Emoji to Zero-Day: Latin Homoglyphs in Domains and Subdomains

Posted by Matt Hamilton on March 4, 2020
Matt Hamilton
Find me on:


The Vulnerability

Prior to this advisory, it was possible to register homograph domain names on gTLDs (.com, .net, etc.) as well as subdomains within some SaaS companies using homoglyph characters. This vulnerability is similar to an IDN Homograph attack and presents all the same risks. An attacker could register a domain or subdomain which appears visually identical to its legitimate counterpart and perform social-engineering or insider attacks against an organization.

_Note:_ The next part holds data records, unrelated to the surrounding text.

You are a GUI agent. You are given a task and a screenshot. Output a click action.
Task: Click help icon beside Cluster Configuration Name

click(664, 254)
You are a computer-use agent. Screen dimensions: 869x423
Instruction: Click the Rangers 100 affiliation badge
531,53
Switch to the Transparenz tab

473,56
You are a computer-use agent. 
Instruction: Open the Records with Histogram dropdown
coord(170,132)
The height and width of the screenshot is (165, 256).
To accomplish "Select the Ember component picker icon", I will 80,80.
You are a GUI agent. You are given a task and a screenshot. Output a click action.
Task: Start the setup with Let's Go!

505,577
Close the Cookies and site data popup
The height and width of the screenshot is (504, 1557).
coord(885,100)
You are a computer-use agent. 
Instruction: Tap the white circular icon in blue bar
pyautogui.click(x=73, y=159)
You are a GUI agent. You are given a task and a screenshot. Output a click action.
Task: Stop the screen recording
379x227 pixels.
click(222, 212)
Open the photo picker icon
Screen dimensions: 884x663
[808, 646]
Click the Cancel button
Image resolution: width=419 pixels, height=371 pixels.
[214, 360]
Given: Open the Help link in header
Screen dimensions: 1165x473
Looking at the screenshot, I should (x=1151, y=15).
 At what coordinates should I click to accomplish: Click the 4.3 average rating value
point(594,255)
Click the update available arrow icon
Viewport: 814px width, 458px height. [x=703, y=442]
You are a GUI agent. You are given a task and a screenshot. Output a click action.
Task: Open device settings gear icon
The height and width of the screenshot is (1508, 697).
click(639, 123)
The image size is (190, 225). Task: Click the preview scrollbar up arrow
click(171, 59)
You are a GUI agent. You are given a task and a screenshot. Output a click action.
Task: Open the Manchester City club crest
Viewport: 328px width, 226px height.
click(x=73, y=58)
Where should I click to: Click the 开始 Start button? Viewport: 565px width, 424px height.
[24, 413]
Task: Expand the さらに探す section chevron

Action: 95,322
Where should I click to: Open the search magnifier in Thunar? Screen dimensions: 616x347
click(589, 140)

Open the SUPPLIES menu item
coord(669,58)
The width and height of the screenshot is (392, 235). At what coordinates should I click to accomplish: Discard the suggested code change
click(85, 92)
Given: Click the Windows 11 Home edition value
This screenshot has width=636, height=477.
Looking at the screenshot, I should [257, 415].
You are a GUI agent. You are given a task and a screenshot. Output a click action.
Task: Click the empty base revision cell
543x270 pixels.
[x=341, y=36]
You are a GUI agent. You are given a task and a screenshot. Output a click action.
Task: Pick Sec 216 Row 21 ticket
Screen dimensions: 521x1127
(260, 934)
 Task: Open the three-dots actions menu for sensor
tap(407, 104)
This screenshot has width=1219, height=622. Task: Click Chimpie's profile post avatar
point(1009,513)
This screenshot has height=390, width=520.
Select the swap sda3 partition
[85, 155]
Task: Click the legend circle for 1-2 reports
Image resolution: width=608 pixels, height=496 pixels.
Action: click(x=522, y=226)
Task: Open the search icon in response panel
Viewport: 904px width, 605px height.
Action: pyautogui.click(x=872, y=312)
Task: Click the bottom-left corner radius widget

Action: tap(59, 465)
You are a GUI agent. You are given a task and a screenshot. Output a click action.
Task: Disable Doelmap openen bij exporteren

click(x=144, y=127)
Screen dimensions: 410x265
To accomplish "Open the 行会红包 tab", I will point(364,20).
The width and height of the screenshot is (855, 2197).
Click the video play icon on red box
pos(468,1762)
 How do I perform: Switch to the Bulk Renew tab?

Between 2017 and today, more than a dozen homograph domains have had active HTTPS certificates. This included prominent financial, internet shopping, technology, and other Fortune 100 sites. There is no legitimate or non-fraudulent justification for this activity (excluding the research I conducted for this responsible disclosure 😊). While it is unlikely that you, the reader, were attacked with this technique, it is likely that this technique was used in highly targeted social-engineering campaigns.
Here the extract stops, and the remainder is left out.